Deg. Tentu saja saya kaget bukan alang kepalang.
Belum juga reda rasa terkejut saya, Jelita meraih lagi ponselnya, ada SMS masuk. Setelah membaca beberapa saat gadis kecil berusia kisaran 12 tahun itu menyodorkan ponselnya itu ke arah saya. Menunjukkan sebuah kalimat dalam bahasa Inggris..
Great Expectations.
Lagi-lagi saya terkecoh. Saya pikir itu tugas Bahasa Inggris yang harus diterjemahkan. Ternyata bukan. Kalimat itu dikirim oleh guru yang tadi mengajak si Jelita vicall. Saya baru ngeh ketika melihat kalimat itu disertai pula dengan gambar bunga dan emo berbentuk hati.
Duh. Apa yang harus saya lakukan? Napas saya tiba-tiba terasa sesak.
Akhirnya, sembari menahan gejolak hati (baca:gregetan) saya berkata kepada si Jelita,"Matikan ponselmu, Nduk. Jangan balas atau komen apa pun. Fokus pada belajarmu. Ingat, sebentar lagi kamu akan menghadapi Ujian Nasional."
Sekali lagi. Ini bukan fiksi atau sekadar cerita mengada-ada. Saya melihat dengan mata kepala sendiri. Seorang guru (muda?) merayu siswi ingusan. Barangkali ini memang bukan hal yang baru. Kemungkinan tidak hanya dialami oleh siswi bimbel saya. Bisa jadi di luar sana banyak juga siswi-siswi lain--yang masih bau kencur pernah atau sedang mengalaminya.

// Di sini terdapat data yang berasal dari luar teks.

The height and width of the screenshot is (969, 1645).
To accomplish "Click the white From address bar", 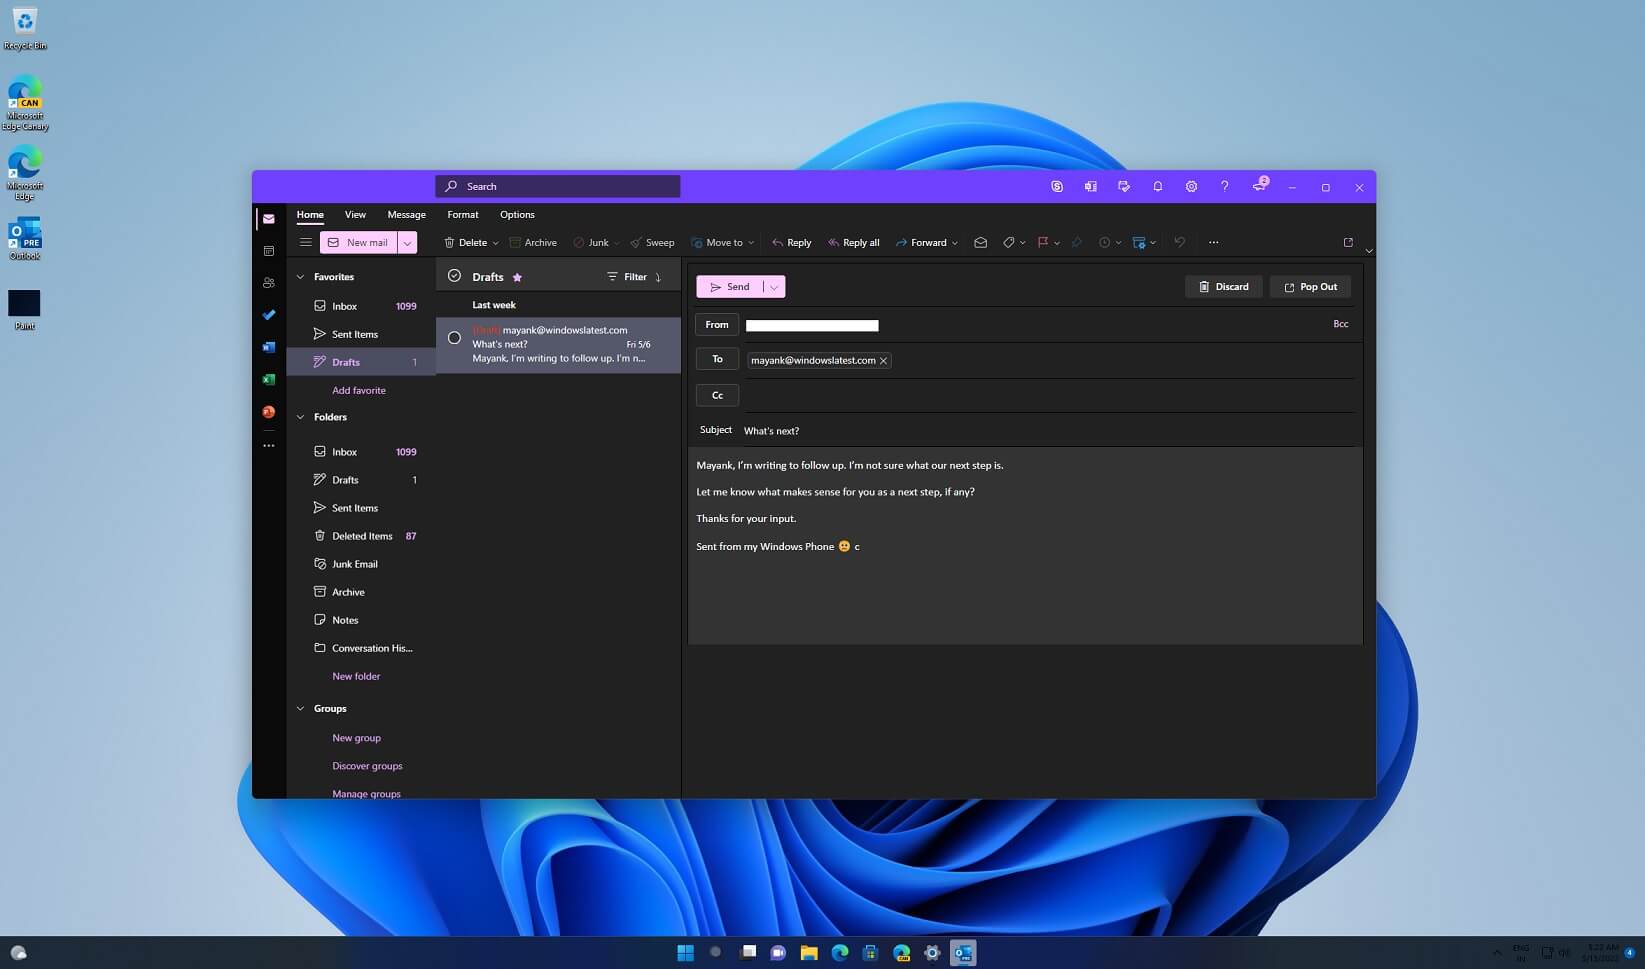I will click(x=811, y=325).
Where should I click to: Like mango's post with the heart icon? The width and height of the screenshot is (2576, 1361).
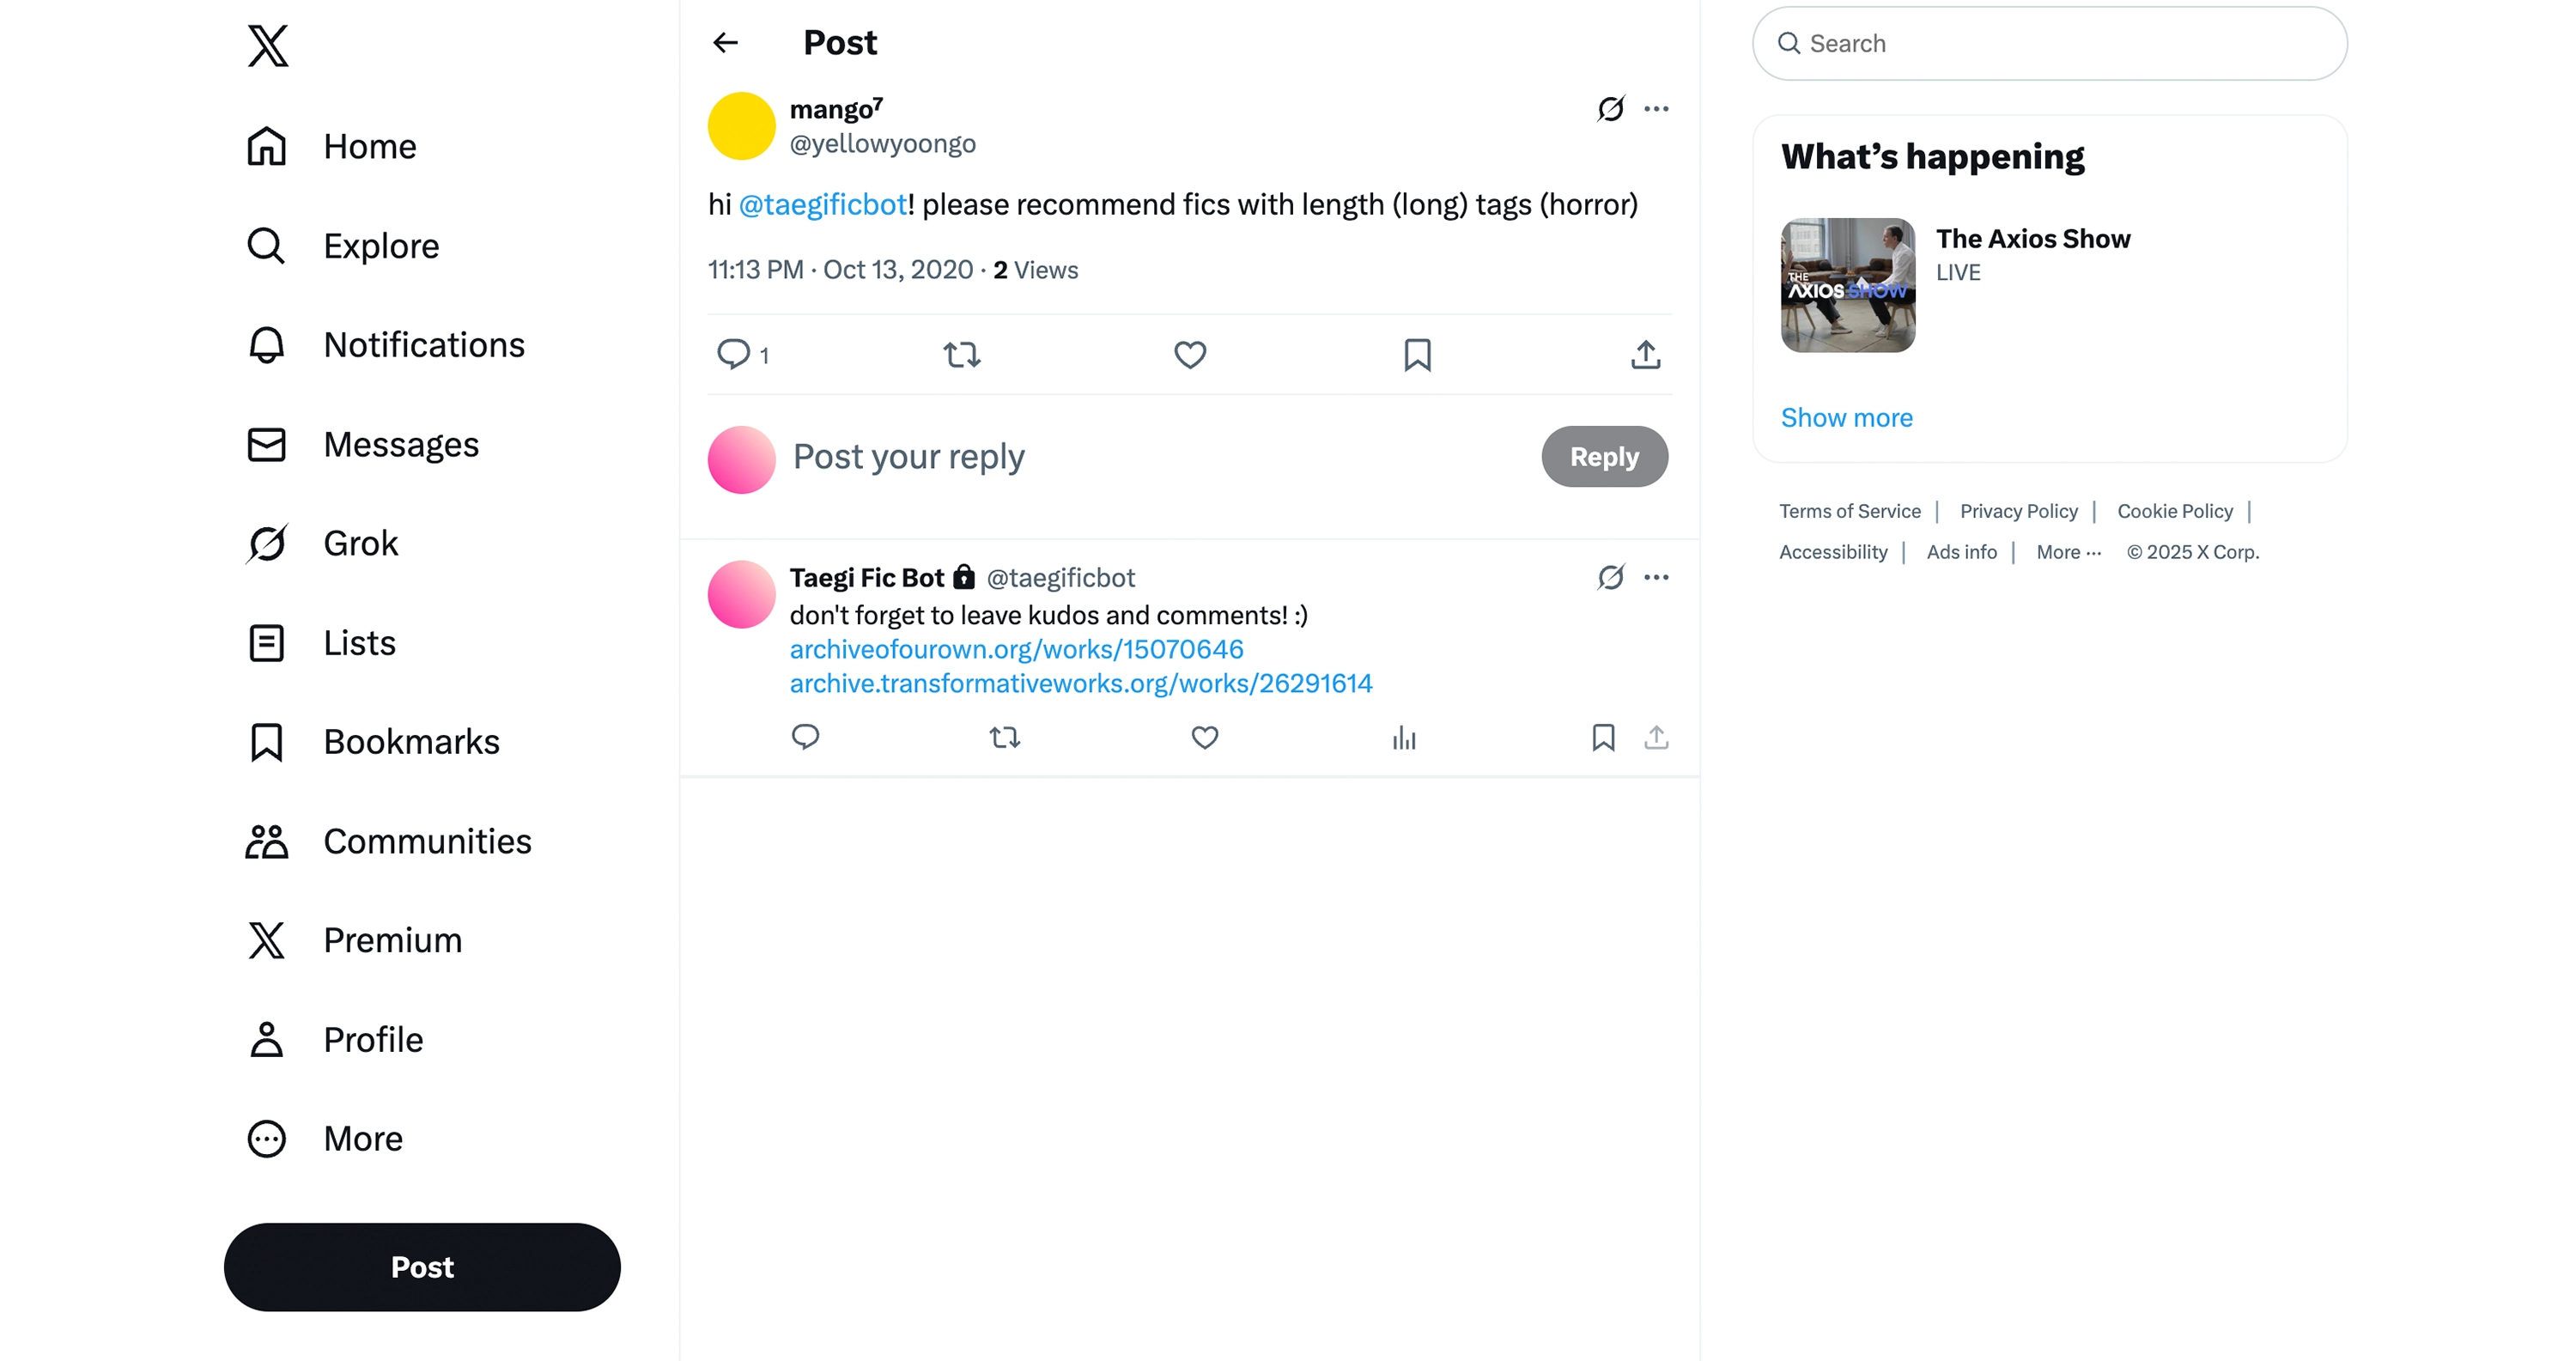(1189, 355)
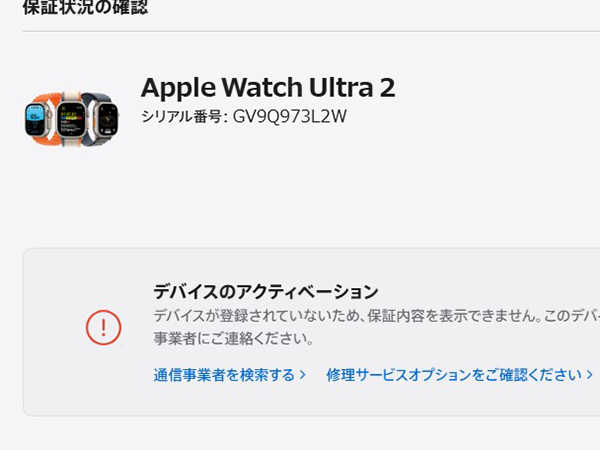
Task: Click the red exclamation warning icon
Action: coord(103,328)
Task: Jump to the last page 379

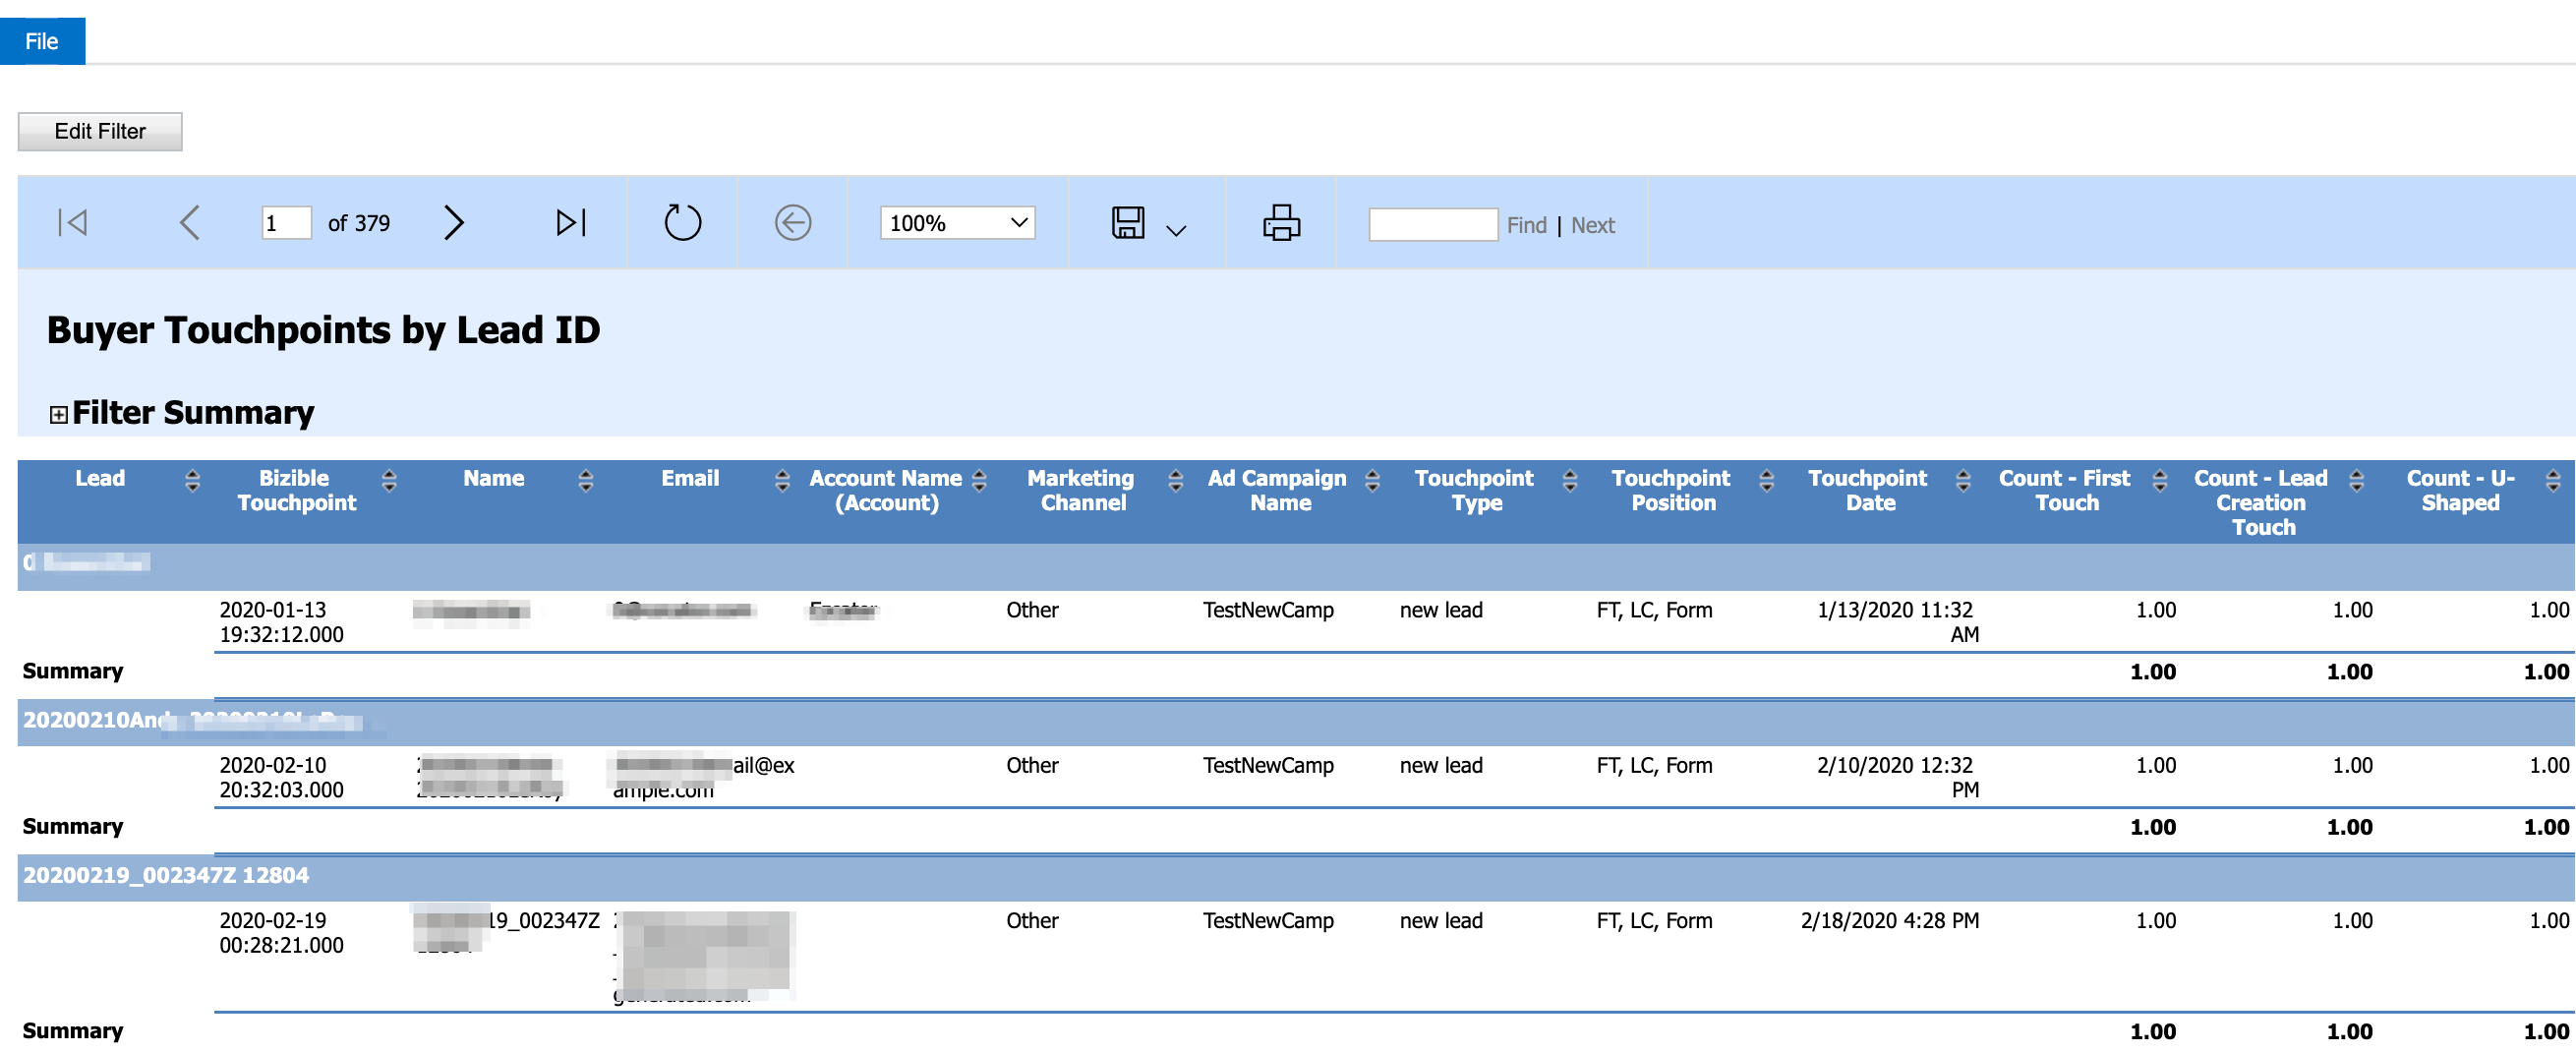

Saya jadi teringat kisah saya sendiri ketika masih duduk di bangku awal SLTP puluhan tahun silam. Bagaimana saya begitu ketakutan ketika setiap hari dicegat oleh seorang guru muda yang mengaku jatuh cinta kepada saya.Â
Kepada gadis cilik yang bahkan belum mengalami menstruasi. Saya sampai berlari-lari menghindar, juga sering merasa tidak nyaman berada di sekolah hanya karena takut melihat sosok guru tersebut yang menurut saya sengaja memata-matai gerak gerik saya.
Puncaknya. Suatu hari si guru muda tersebut memberi saya sebuah amplop. Beruntung sekali ketika itu seorang Bapak guru lain melihat kebingungan saya yang berdiri termangu mengamati amplop berwarna merah muda di tangan saya.
Bapak guru tersebut mendekat dan bertanya,"Ada apa, Lik?"